From: Nick Piggin <npiggin@suse.de>
To: Andrew Morton <akpm@linux-foundation.org>
Cc: Jan Kara <jack@suse.cz>, WU Fengguang <wfg@mail.ustc.edu.cn>,
LKML <linux-kernel@vger.kernel.org>,
linux-mm@kvack.org, hch@infradead.org, chris.mason@oracle.com
Subject: Re: [RFC] [PATCH] Avoid livelock for fsync
Date: Mon, 2 Nov 2009 04:34:29 +0100 [thread overview]
Message-ID: <20091102033429.GB28207@wotan.suse.de> (raw)
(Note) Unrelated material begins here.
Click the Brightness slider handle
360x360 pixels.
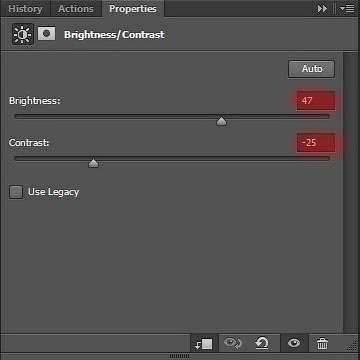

In-Reply-To: <20091028144731.b46a3341.akpm@linux-foundation.org>
On Wed, Oct 28, 2009 at 02:47:31PM -0700, Andrew Morton wrote:
> On Mon, 26 Oct 2009 19:13:14 +0100
> Jan Kara <jack@suse.cz> wrote:
>
> > Hi,
> >
> > on my way back from Kernel Summit, I've coded the attached patch which
> > implements livelock avoidance for write_cache_pages. We tag patches that
> > should be written in the beginning of write_cache_pages and then write
> > only tagged pages (see the patch for details). The patch is based on Nick's
> > idea.
> > The next thing I've aimed at with this patch is a simplification of
> > current writeback code. Basically, with this patch I think we can just rip
> > out all the range_cyclic and nr_to_write (or other "fairness logic"). The
> > rationalle is following:
> > What we want to achieve with fairness logic is that when a page is
> > dirtied, it gets written to disk within some reasonable time (like 30s or
> > so). We track dirty time on per-inode basis only because keeping it
> > per-page is simply too expensive. So in this setting fairness between
> > inodes really does not make any sence - why should be a page in a file
> > penalized and written later only because there are lots of other dirty
> > pages in the file? It is enough to make sure that we don't write one file
> > indefinitely when there are new dirty pages continuously created - and my
> > patch achieves that.
> > So with my patch we can make write_cache_pages always write from
> > range_start (or 0) to range_end (or EOF) and write all tagged pages. Also
> > after changing balance_dirty_pages() so that a throttled process does not
> > directly submit the IO (Fengguang has the patches for this), we can
> > completely remove the nr_to_write logic because nothing really uses it
> > anymore. Thus also the requeue_io logic should go away etc...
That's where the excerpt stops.